Dataset excerpts:

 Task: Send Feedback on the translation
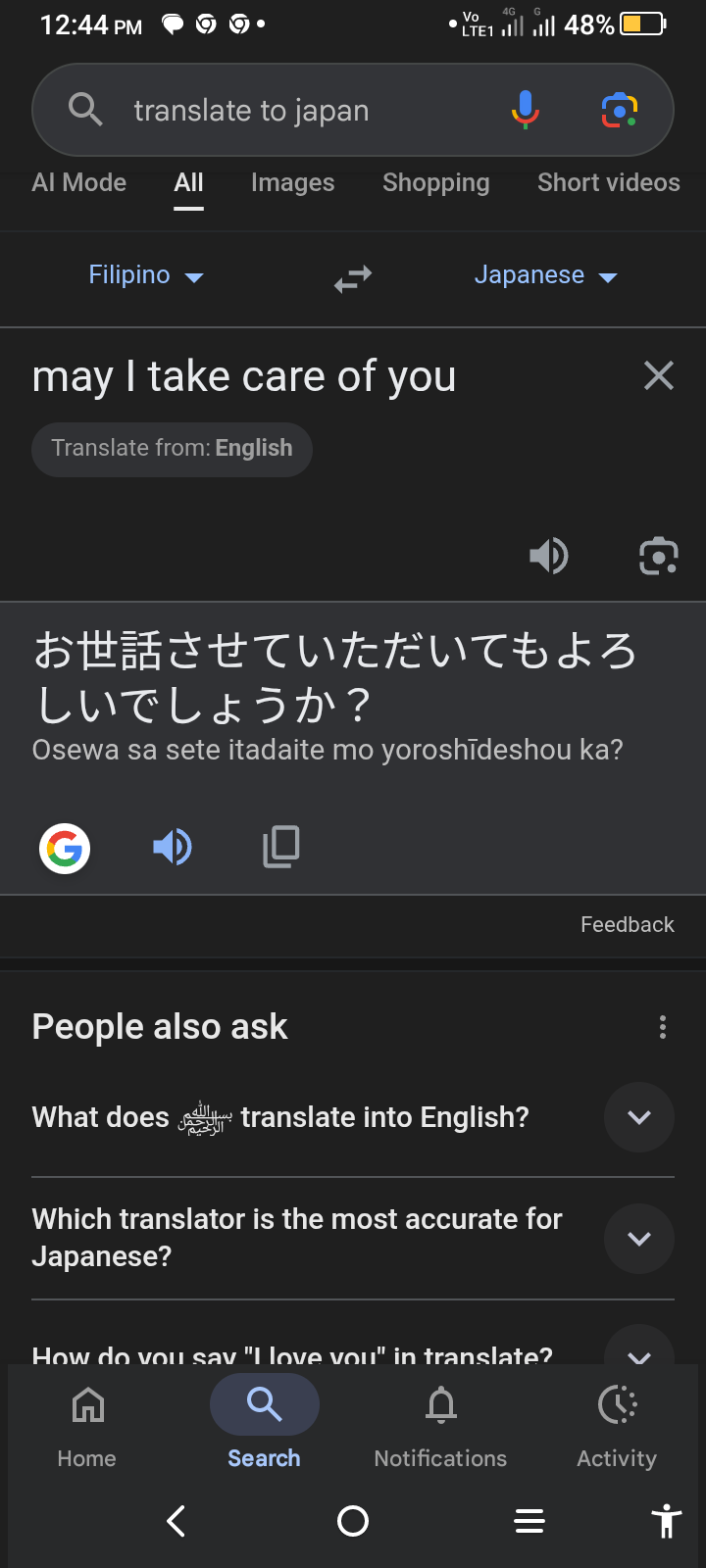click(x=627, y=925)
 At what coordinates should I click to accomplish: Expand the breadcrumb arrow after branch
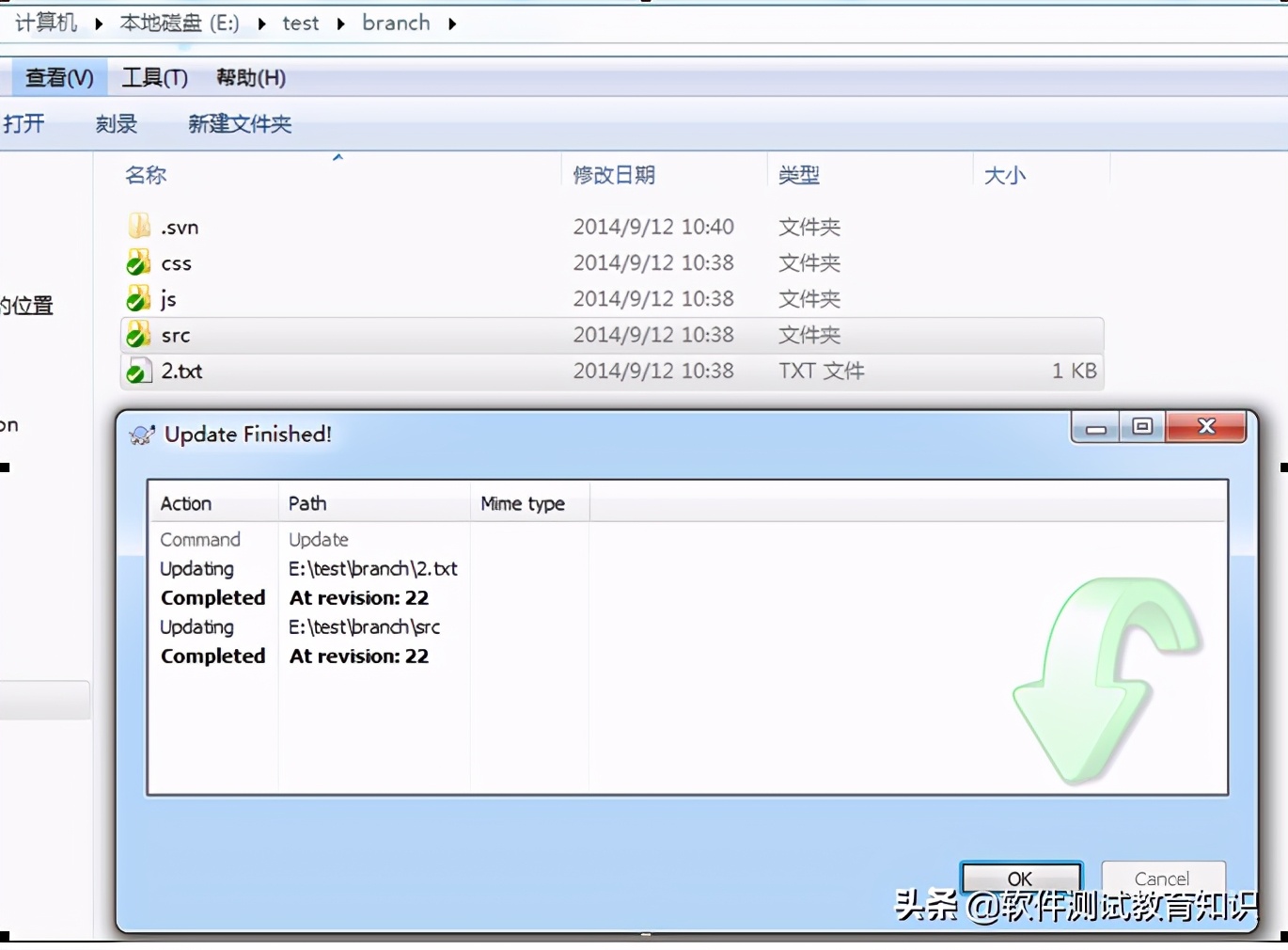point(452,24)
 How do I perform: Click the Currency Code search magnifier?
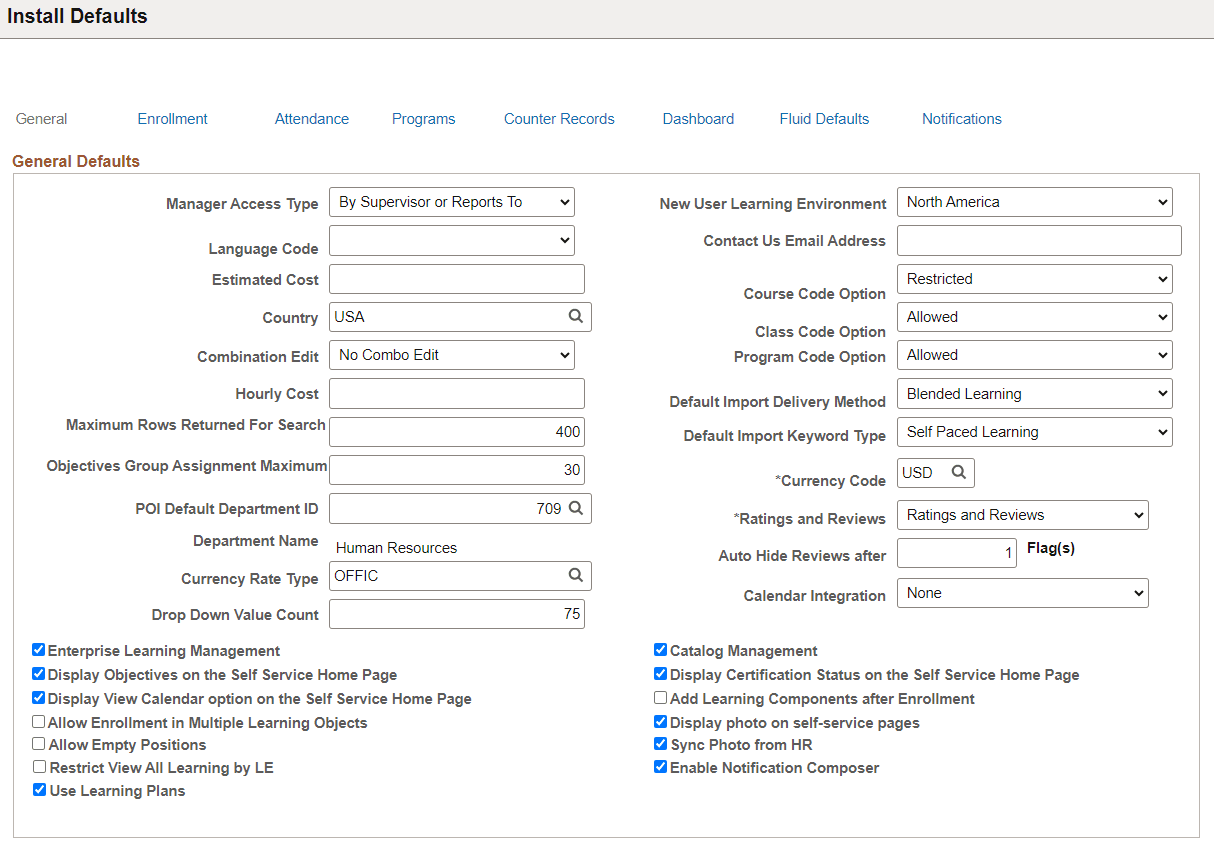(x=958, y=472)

> _REQUIRED ACTION_
Every line from the one holding "How do I perform: Click" through the last line of the entries above, and nothing else, is to be restated word for word. Pictures stay out.

> _OUTPUT FOR THIS TASK_
 How do I perform: Click the Currency Code search magnifier?
(x=958, y=472)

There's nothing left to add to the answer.